== What is needed ==
Copy all of the data that follows without altering a word.

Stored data
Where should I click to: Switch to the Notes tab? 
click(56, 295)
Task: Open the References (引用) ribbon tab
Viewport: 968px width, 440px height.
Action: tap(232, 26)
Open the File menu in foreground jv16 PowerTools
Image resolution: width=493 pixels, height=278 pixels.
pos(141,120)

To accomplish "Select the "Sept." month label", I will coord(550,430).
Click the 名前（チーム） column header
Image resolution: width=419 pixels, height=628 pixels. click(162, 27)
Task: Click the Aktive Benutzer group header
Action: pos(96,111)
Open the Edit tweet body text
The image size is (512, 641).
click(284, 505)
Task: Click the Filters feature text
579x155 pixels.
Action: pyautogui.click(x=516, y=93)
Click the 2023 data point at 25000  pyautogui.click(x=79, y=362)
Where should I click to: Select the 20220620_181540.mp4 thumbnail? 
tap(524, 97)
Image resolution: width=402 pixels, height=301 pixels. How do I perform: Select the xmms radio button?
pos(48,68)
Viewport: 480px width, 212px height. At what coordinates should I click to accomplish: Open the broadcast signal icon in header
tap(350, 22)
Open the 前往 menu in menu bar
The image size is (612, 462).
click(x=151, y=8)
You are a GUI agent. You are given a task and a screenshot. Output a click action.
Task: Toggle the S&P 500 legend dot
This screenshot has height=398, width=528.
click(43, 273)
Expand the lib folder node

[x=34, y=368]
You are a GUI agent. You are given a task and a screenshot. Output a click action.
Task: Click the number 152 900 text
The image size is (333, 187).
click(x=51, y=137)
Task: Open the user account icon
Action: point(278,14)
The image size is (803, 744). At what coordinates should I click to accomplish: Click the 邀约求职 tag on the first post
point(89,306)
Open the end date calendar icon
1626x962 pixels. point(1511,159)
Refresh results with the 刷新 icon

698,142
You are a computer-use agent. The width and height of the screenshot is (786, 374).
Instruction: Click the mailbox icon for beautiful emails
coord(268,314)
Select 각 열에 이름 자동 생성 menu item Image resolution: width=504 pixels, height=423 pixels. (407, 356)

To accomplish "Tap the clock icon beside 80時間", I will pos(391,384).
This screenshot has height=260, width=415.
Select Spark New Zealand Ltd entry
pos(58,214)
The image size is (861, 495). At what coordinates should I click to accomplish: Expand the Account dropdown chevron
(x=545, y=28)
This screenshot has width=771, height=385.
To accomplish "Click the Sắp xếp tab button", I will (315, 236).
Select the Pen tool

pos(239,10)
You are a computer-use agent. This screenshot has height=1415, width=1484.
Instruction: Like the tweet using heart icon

== Reply to the task ==
Where should I click to: Switch to the Notes tab? 
click(56, 295)
Task: Open the References (引用) ribbon tab
Viewport: 968px width, 440px height.
Action: tap(232, 26)
Open the File menu in foreground jv16 PowerTools
Image resolution: width=493 pixels, height=278 pixels.
pos(141,120)

To accomplish "Select the "Sept." month label", I will coord(550,430).
Click the 名前（チーム） column header
Image resolution: width=419 pixels, height=628 pixels. click(162, 27)
Task: Click the Aktive Benutzer group header
Action: pos(96,111)
Open the Edit tweet body text
The image size is (512, 641).
click(284, 505)
Task: Click the Filters feature text
579x155 pixels.
Action: pyautogui.click(x=516, y=93)
Click the 2023 data point at 25000  pyautogui.click(x=79, y=362)
Where should I click to: Select the 20220620_181540.mp4 thumbnail? 
tap(524, 97)
Image resolution: width=402 pixels, height=301 pixels. How do I perform: Select the xmms radio button?
pos(48,68)
Viewport: 480px width, 212px height. At what coordinates should I click to accomplish: Open the broadcast signal icon in header
tap(350, 22)
Open the 前往 menu in menu bar
The image size is (612, 462).
click(x=151, y=8)
You are a GUI agent. You are given a task and a screenshot. Output a click action.
Task: Toggle the S&P 500 legend dot
This screenshot has height=398, width=528.
click(43, 273)
Expand the lib folder node

[x=34, y=368]
You are a GUI agent. You are given a task and a screenshot. Output a click action.
Task: Click the number 152 900 text
The image size is (333, 187).
click(x=51, y=137)
Task: Open the user account icon
Action: point(278,14)
The image size is (803, 744). At what coordinates should I click to accomplish: Click the 邀约求职 tag on the first post
point(89,306)
Open the end date calendar icon
1626x962 pixels. point(1511,159)
Refresh results with the 刷新 icon

698,142
You are a computer-use agent. The width and height of the screenshot is (786, 374).
Instruction: Click the mailbox icon for beautiful emails
coord(268,314)
Select 각 열에 이름 자동 생성 menu item Image resolution: width=504 pixels, height=423 pixels. (407, 356)

To accomplish "Tap the clock icon beside 80時間", I will pos(391,384).
This screenshot has height=260, width=415.
Select Spark New Zealand Ltd entry
pos(58,214)
The image size is (861, 495). At what coordinates should I click to accomplish: Expand the Account dropdown chevron
(x=545, y=28)
This screenshot has width=771, height=385.
To accomplish "Click the Sắp xếp tab button", I will (315, 236).
Select the Pen tool

pos(239,10)
You are a computer-use agent. This screenshot has height=1415, width=1484.
Instruction: Like the tweet using heart icon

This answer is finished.